### Given data

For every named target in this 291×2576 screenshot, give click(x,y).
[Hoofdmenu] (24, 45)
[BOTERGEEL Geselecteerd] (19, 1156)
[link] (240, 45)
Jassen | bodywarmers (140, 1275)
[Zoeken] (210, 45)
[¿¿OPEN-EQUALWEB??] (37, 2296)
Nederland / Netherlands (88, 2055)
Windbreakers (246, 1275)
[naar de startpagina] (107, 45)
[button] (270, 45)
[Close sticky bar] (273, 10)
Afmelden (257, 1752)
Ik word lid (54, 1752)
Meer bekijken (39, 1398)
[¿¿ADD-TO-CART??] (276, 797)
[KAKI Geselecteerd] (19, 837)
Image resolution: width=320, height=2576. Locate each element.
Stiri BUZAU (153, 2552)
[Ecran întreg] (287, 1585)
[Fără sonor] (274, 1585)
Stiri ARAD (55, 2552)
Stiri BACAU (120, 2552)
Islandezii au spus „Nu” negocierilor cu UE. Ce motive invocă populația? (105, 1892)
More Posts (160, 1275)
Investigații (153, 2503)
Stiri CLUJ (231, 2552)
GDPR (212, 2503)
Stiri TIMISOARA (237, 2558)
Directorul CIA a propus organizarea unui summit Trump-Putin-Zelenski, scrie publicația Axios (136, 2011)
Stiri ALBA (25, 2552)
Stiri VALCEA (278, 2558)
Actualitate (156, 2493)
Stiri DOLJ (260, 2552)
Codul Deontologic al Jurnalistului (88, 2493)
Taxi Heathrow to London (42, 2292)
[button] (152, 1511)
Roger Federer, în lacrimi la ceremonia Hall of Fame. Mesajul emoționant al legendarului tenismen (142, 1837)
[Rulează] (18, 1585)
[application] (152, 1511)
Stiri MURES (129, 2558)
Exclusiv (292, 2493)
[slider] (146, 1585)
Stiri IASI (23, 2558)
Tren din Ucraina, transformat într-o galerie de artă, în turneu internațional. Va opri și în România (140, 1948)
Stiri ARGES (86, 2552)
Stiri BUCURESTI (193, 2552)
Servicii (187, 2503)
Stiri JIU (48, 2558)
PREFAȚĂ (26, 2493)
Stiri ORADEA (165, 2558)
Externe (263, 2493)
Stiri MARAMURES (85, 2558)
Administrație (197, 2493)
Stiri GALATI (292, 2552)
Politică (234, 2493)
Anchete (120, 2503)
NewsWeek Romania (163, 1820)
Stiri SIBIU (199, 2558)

######
### Given data

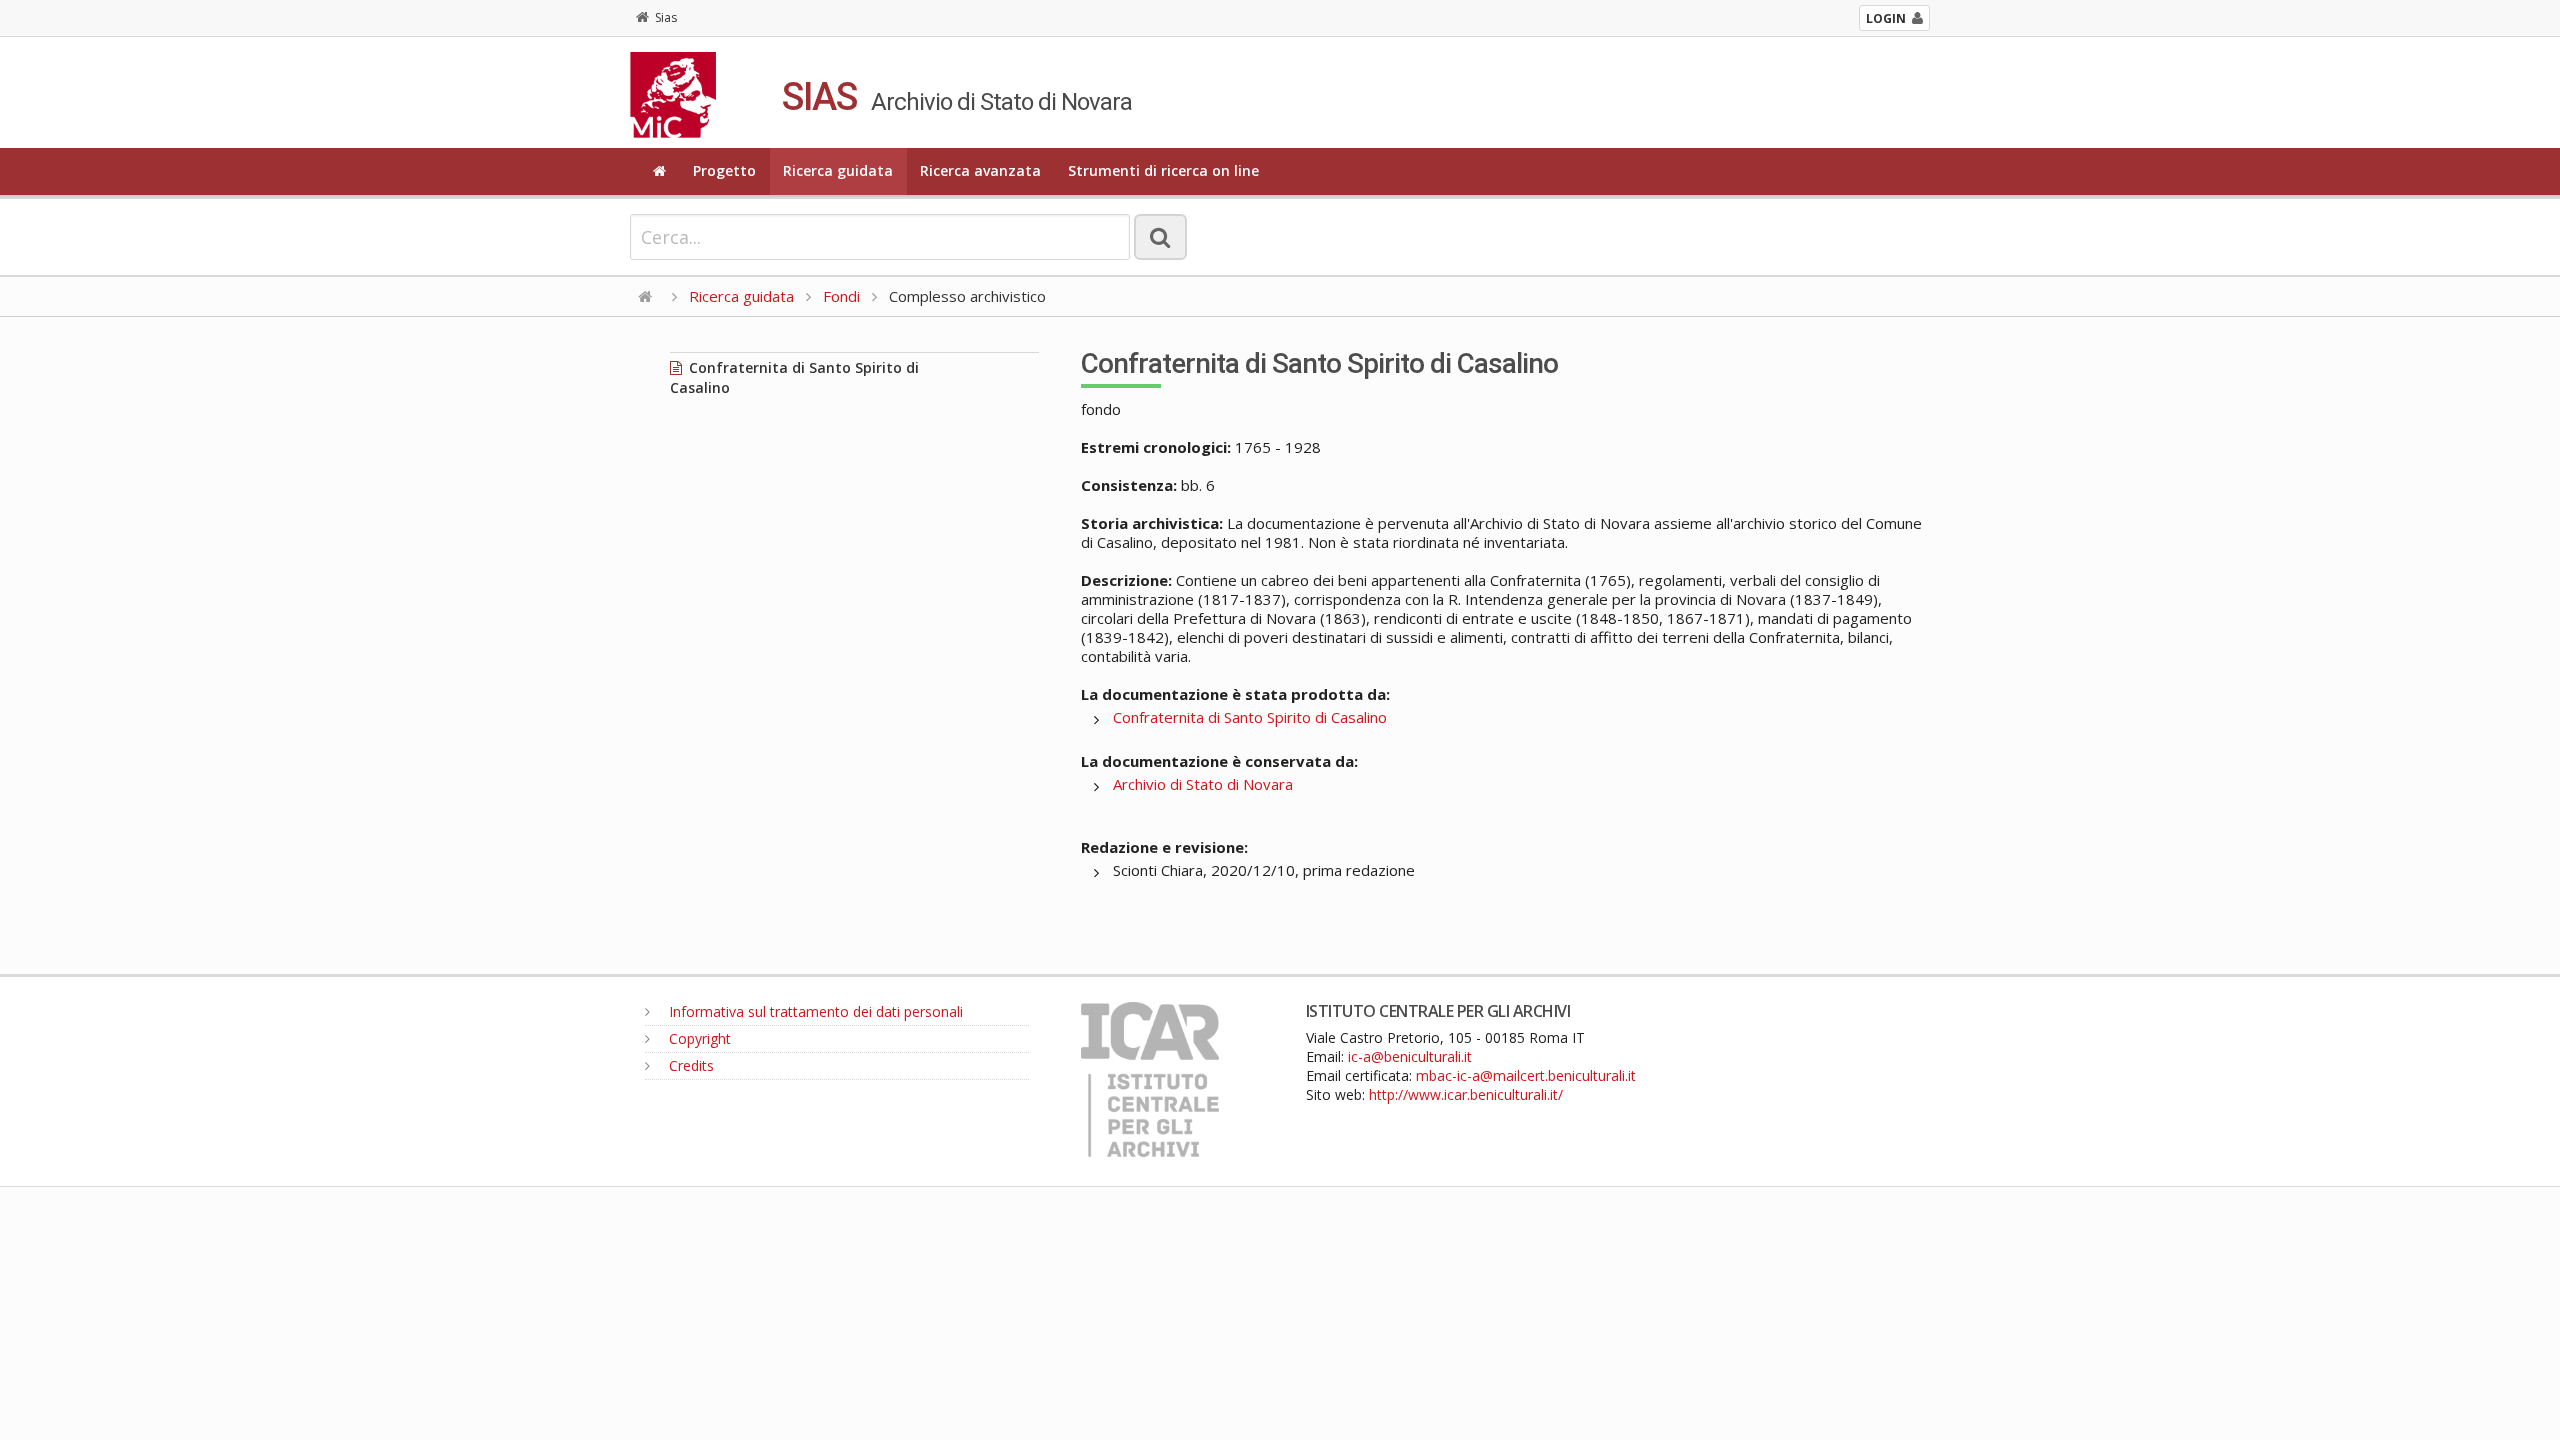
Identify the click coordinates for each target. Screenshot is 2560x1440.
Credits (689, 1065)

######
### Given data

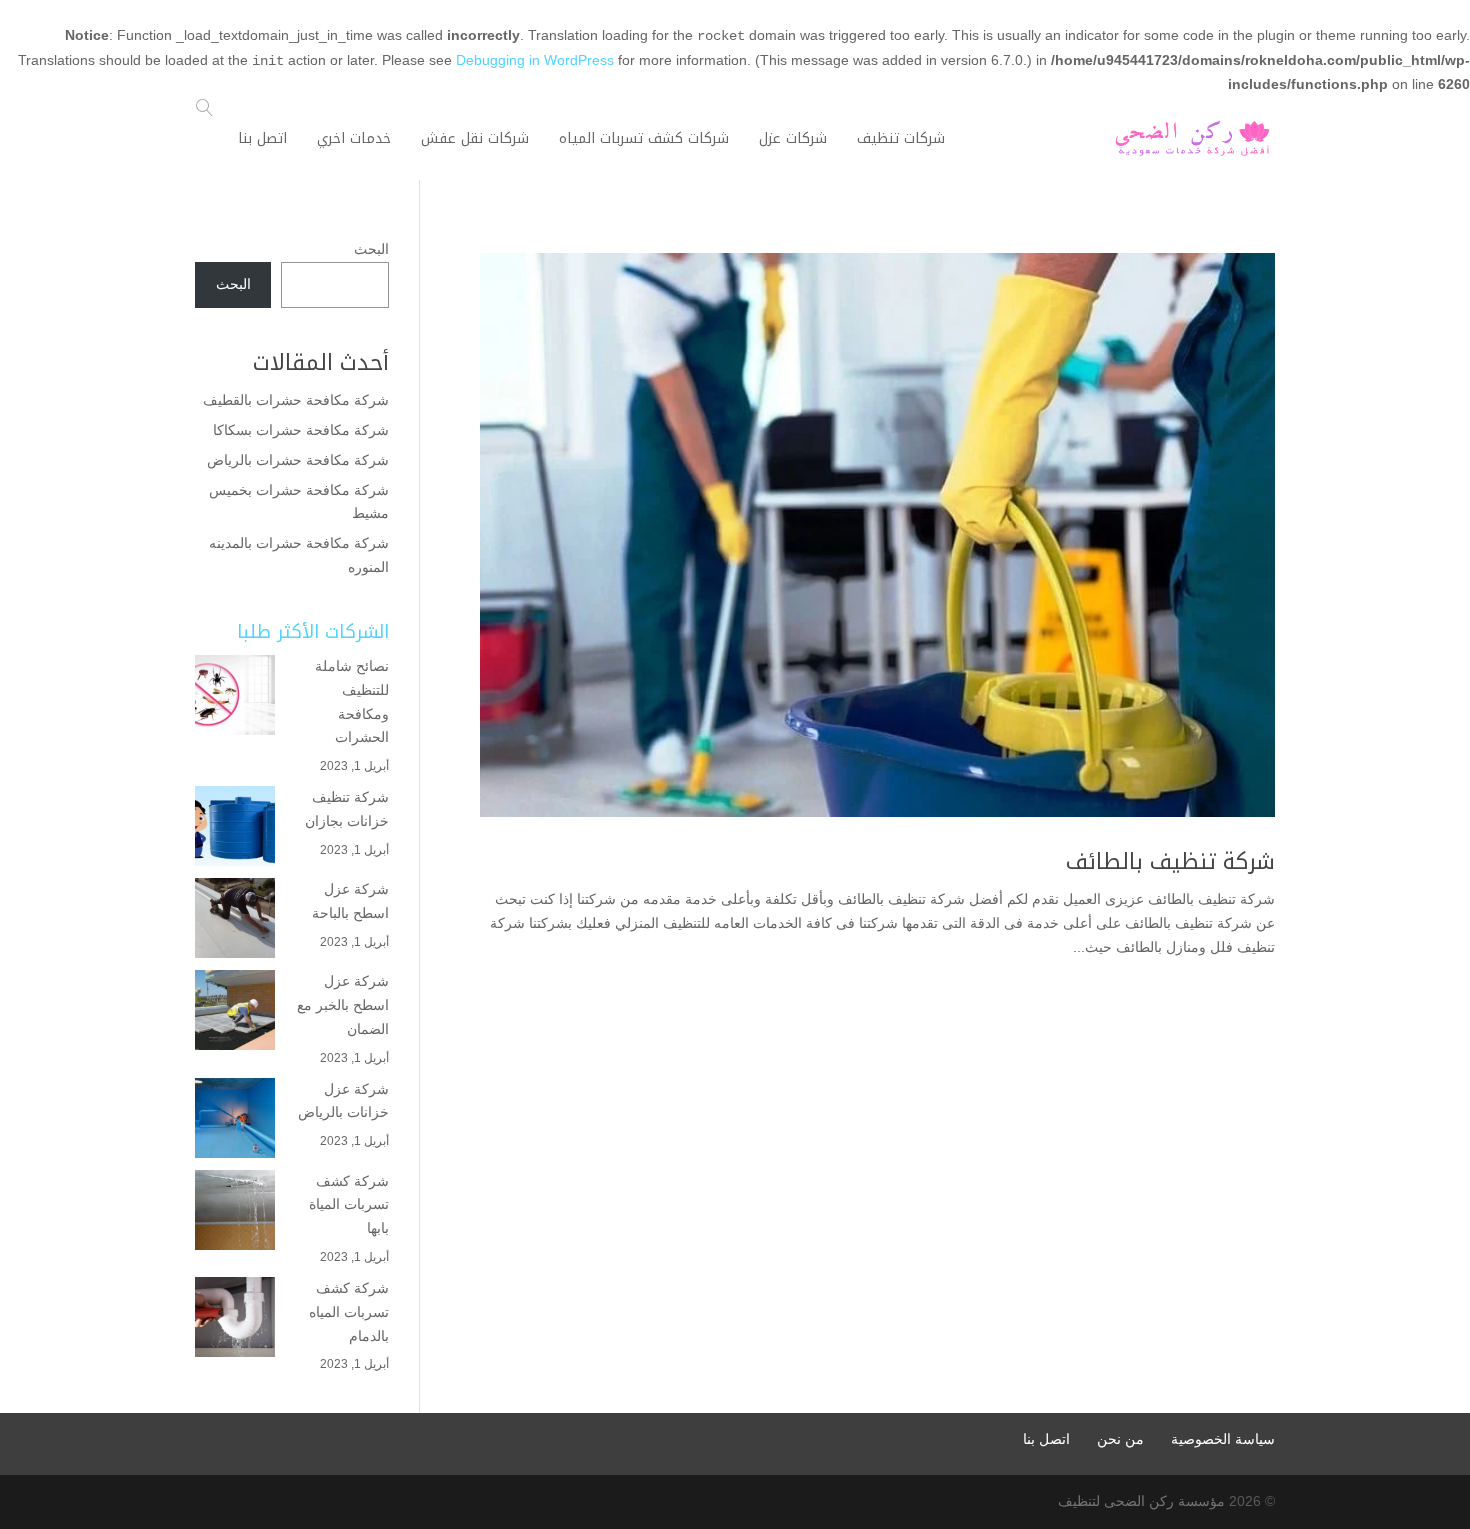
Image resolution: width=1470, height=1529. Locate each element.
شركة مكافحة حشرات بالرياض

######

-- Problem description --
Look above for the line containing "Actualitate (156, 2493)". Output from there through the line containing "Stiri MURES (129, 2558)", exactly and inclusively.

-- Worked solution --
Actualitate (156, 2493)
Stiri DOLJ (260, 2552)
Codul Deontologic al Jurnalistului (88, 2493)
Taxi Heathrow to London (42, 2292)
[button] (152, 1511)
Roger Federer, în lacrimi la ceremonia Hall of Fame. Mesajul emoționant al legendarului tenismen (142, 1837)
[Rulează] (18, 1585)
[application] (152, 1511)
Stiri MURES (129, 2558)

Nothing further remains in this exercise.